[Une illustration qui représente Léandre, réalisée aux feutres à alcool]
Léandre pressa l'allure sans se retourner. Il sentait l'écho endiablé de son cœur battre contre ses tempes, comme si c'était lui que la marchande avait insulté. Le souffle court, la nuque brûlée par le soleil, il se retourna vers Raphaël.
Le principal concerné avait retrouvé son calme, à moins qu'il ne l'ait jamais vraiment perdu. Il poussa même le vice jusqu'à enfoncer ses mains dans ses poches, l'air amusé.
— On devrait aller raconter ça aux gendarmes, déclara Léandre, d'une voix étranglée.
— Quoi ? Qu'est-ce que tu veux leur dire ? Qu'une vieille pie a décidé de me renvoyer à la tête quelques préjugés ?
Léandre s'était attendu à ce que la colère éclate, qu'il peste comme n'importe qui l'aurait fait, mais Raphaël ne manifesta aucune verve. Il se montra tout juste un peu las, d'une indifférence qui recouvrait quelque chose d'autre.
Quelque chose de moins beau à voir.
Un garçon fonça dans les jambes de Léandre qui faillit s'étaler de tout son long au milieu de la rue. Il s'excusa auprès de la mère qui ne prit pas la peine de répondre et éloigna sa progéniture des deux jeunes hommes.
— Ce n'est pas la première fois, admit finalement Raphaël, comme si cela suffisait à accepter tout ce que l'intolérance pouvait lui jeter à la figure.
Aux yeux des fermés d'esprit – dont l'espèce était un peu trop importante et prospère au goût de Léandre – Raphaël réunissait les pires fléaux que ce monde ait porté. Sans être ce qui était qualifié de maniéré, terme souvent peu élogieux dans la bouche de ceux qui le prononçaient, il portait des boucles d'oreille, un piercing à la narine et du vernis à ongle.
Et un homme, un vrai, ne portait rien de tout cela, pas vrai ?

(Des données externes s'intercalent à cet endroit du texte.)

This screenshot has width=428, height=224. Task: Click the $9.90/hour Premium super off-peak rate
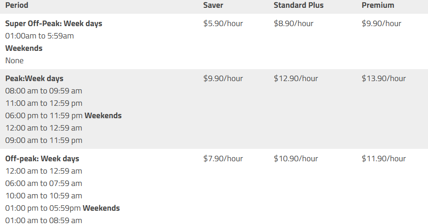point(381,23)
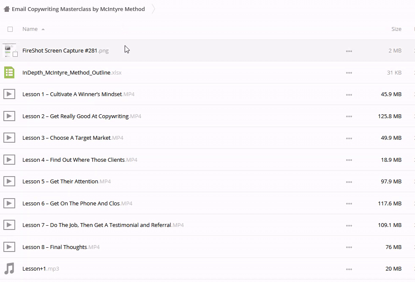Click the music note icon for Lesson+1.mp3
Screen dimensions: 415x282
9,268
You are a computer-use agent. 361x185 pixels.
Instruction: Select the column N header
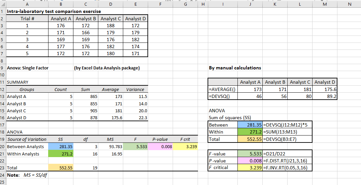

— Et alors ? demanda Léandre, d'une voix où sourdait une révolte qui manquait cruellement à Raphaël.
Ce dernier haussa les épaules. Il constata rapidement que Léandre ne bougerait pas de ses positions de sitôt. La manière dont il s'affirmait plut à Raphaël, mais il se força à articuler entre ses dents, comme si cet aveu lui coûtait :
— Je suis métis, Léandre, et comme si ce n'était pas déjà assez, je suis homosexuel. Imagine ce que des gens fermés d'esprit peuvent penser d'un type dans mon genre. Imagine maintenant leur nombre et je te le donne dans le mille : j'ai l'habitude qu'on me traite différemment.
Il en avait trop l'habitude pour s'en étonner.
Léandre était persuadé qu'on ne s'habituait jamais assez pour être immunisé contre la méchanceté de ses semblables.
Il frémit et faillit laisser échapper un sourire inapproprié. Raphaël venait de faire son coming out avec un calme qu'il admirait. Ce fut comme soulager une blessure à vif, un doute affreux qui accompagnait Léandre à chaque attention que Raphaël lui réservait.
Métis et homosexuel. L'humanité ne saurait tolérer un tel crime.
— Le soleil a dû taper sur le crâne de celle-ci. Pas la peine d'en faire un drame.
Raphaël enfonça son chapeau de Léandre qui, en voulant arranger une mèche coincée devant ses yeux, effleura ses doigts. Ceux-ci tremblaient. C'était quasi imperceptible, mais cela n'échappa pas à Léandre qui reçut le sourire en coin de Raphaël comme une flèche en plein cœur.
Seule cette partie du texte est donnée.